Search code examples
pythonpandastimezonepytz

In pandas, why does tz_convert change the timezone used from EST to LMT?


In the script below, Why are tz and tz2 are different?

import pandas
import pytz
tz = pytz.timezone('US/Eastern')
t = pandas.Timestamp('2014-03-03 08:05:39.216809')
tz2 = t.tz_localize(pytz.UTC).tz_convert(tz).tz

In this case, tz displays as:

<DstTzInfo 'US/Eastern' LMT-1 day, 19:04:00 STD>

But tz2 displays as:

<DstTzInfo 'US/Eastern' EST-1 day, 19:00:00 STD>

Shouldn't pandas honor the timezone I pass in to tz_convert? (Is this perhaps a known bug?)

Update:

This is more of a question about pytz it seems. The behavior that still confuses me (but likely has a clear explanation) is why are following different?

tz
<DstTzInfo 'US/Eastern' LMT-1 day, 19:04:00 STD>

tz.localize(t).tzinfo
<DstTzInfo 'US/Eastern' EST-1 day, 19:00:00 STD>

Solution

  • These are NOT the same.

    pytz.timezone(...) gives you the most recent timezone! (as of your pytz package date).
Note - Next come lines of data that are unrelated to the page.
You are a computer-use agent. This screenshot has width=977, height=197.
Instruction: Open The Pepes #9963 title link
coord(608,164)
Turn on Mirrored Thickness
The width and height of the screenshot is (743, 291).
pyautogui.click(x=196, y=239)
    Older version of pytz installed

    In [47]: pytz.__version__
    Out[47]: '2012j'
    
    In [48]: pytz.timezone('US/Eastern')
    Out[48]: <DstTzInfo 'US/Eastern' EST-1 day, 19:00:00 STD>
    

    Latest version installed

    In [2]: pytz.__version__
    Out[2]: '2014.4'
    
    In [3]: pytz.timezone('US/Eastern')
    Out[3]: <DstTzInfo 'US/Eastern' LMT-1 day, 19:04:00 STD>
    

    Pandas handles this correctly, you can do it with a datetime directly like this

    pytz.timezone('US/Eastern').localize(datetime.datetime(2012,1,1))
    

    The timezone definition have recently changed to use LMT (local-mean-time). This doesn't matter as you when you localize to the dates that you are using they will be in the correct time zone.

    So in answer to your question, tz2 is correct as it localizes to a time zone that is correct for its date, while tz is 'correct' for the current date.